Samantha was a 29 year old woman with cerebral palsy who was in the sole care of her mother. It is thought that she died as a result of being unable to care for herself or to call for help when her mother died suddenly. This was in 2010. There had been concerns since 1998 after Mrs Wolf, Samantha’s mother, was admitted to hospital with mental health problems, after which support from GPs and social services was increasingly denied. Mrs Wolf, apparently, was afraid that Samantha would be taken away from her. (St Albans Review inquest report)
I can understand this. I work in an integrated health and social services team and I see this kind of situation from both sides. Parents desperate to hold onto care even when they know they are not able to deliver; services ham strung by legislation that, as adult protection, is less robust than its child protection predecessor. One parent once told me that she could not bear to think of her intellectually disabled (adult) child having to survive without her because ‘no one loves her like I do’. Not the first time I worried about a sequence of murder and suicide. Colleagues, on the other hand, have turned themselves upside down and inside out to help families who were not coping, but in the end, were rendered impotent by legislation that seemed to put family wishes ahead of the person with the disability. This has often been complicated by the difficulty in getting a clear view of the service user’s needs as an independent opinion, so often are they trapped within a co-dependent relationship with their care givers.
In 2005, the new Mental Capacity Act came into effect. This meant that everyone should be ‘presumed to have capacity’ unless there is good reason to believe otherwise. It also says that capacity is decision specific’ and not linked to cognitive ability, diagnosis, or condition. In other words, it is no longer possible to assume that someone lacks capacity to decide for themselves because they have a learning disability, you have to ask them or you have to demonstrate that they lack capacity IN THIS INSTANCE and in this instance ONLY.
What I am wondering with this case is, who asked Samantha what she wanted in terms of her care? Was she seen independently? Did she have an advocate? Was anyone speaking for her so that there was a clear mandate for medical and social services to leave her in her mother’s sole care? And critically, did anyone know how to interview her in such a way as to avoid leading her responses or relying on acquiescence?

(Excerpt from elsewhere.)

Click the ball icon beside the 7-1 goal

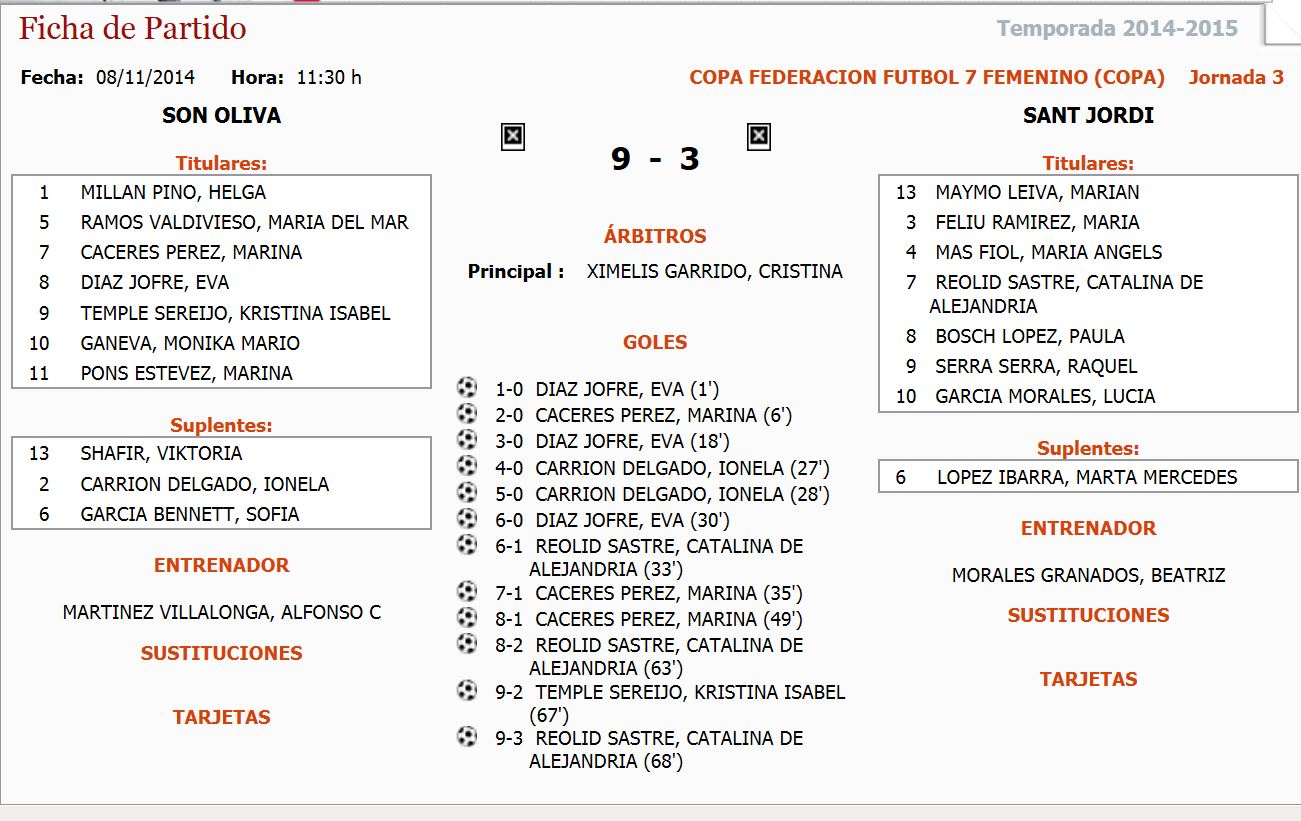(467, 591)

Wherever possible, vulnerable adults should be accorded advocacy and expert assessment using a modified cognitive interview (see Clinical Psychology Forum 2006) to ascertain their views without risk of interviewer contamination of those views. I have seen no evidence that this kind of approach was offered to Samantha Backler, and while there is no guarantee that this would have saved her life, there would at least have been documented evidence of a clear mandate from her to be left alone, in full appreciation of the risks. Either that or she would have been the subject of a ‘best interests’ multi disciplinary meeting which would then have taken the appropriate decision on her behalf in accordance with the evidence.
Sometimes it seems we are a little too ready to accede to family wishes and to fail to hear our service user’s voice. Samantha may have been a tragic victim of everyone’s genuine wish to do no harm. We have to learn how to discriminate between what is wanted and what is right, and to stand up strongly for the latter even when the former is screaming correctness and blinding us with loving best intentions.